The Turn of the Screw, Coliseum, London

By Richard Fairman

Published: October 27 2009 01:58 | Last updated: October 27 2009 01:58

At the end of the evening a presentation was made to the conductor, Charles Mackerras. It was awarded for his long service to the company – Mackerras served as music director of English National Opera in the 1970s – but might as well have been given for the vigorous performance he had just conducted, little short of astonishing for a man who will be 84 in a couple of weeks.

the turn of the screw
To the edge: Rebecca Evans
Mackerras worked on The Turn of the Screw with Benjamin Britten, its composer, around the time of the opera’s premiere in 1954. He has not conducted it in London for 50 years, but this performance was as fresh as if he had turned the clock back half a century. In the scenes where Britten screws up the intensity, Mackerras responded by ratcheting up the speeds to the point where the singers and the 12 valiant soloists from ENO’s orchestra were hanging on to his coat-tails.
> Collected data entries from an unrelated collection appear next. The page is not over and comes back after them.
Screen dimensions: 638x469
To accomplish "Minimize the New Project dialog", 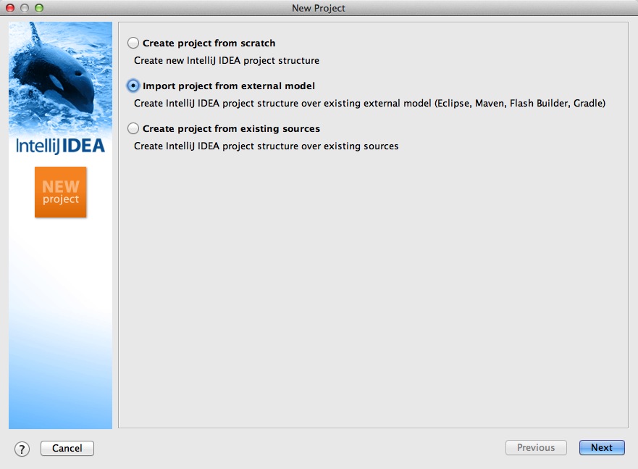I will [25, 8].
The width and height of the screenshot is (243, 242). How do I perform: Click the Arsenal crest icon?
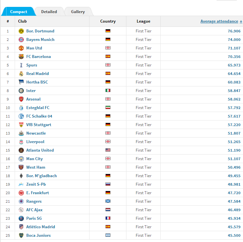[21, 99]
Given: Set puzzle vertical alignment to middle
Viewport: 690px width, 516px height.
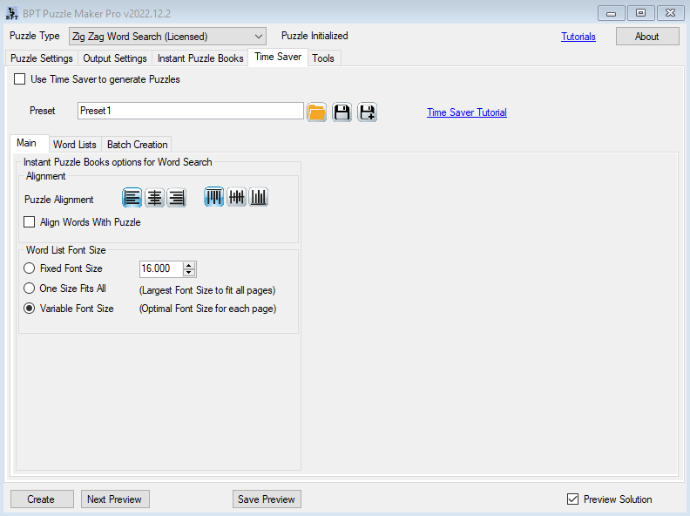Looking at the screenshot, I should point(236,198).
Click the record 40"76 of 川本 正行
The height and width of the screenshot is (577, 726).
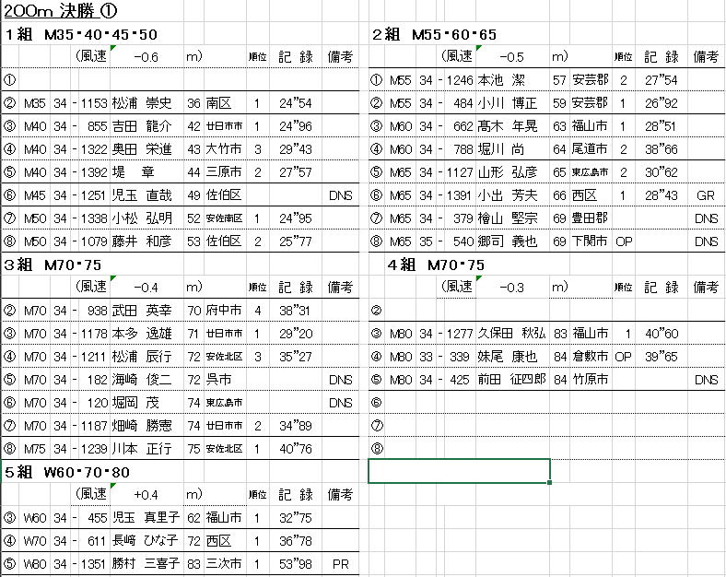pyautogui.click(x=297, y=449)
David McVicar’s production, which hails from St Petersburg, was first seen in 2007 and is returning for its first revival. The empty stage misses the suffocating atmosphere of the haunted house at Bly, but odd pieces of furniture littered about act like stray memories in a deranged mind as it reflects on the story, and McVicar is merciless at peeling away layers of the troubled subconscious of each character locked up there.

The cast remains much the same as two years ago. Rebecca Evans sings the Governess with much beauty and moderately clear words. McVicar pushes her mental disintegration further than usual – is it to madness or depravity? – and the scene where she collapses with a cacophony of church bells ringing in her mind takes her right to the edge.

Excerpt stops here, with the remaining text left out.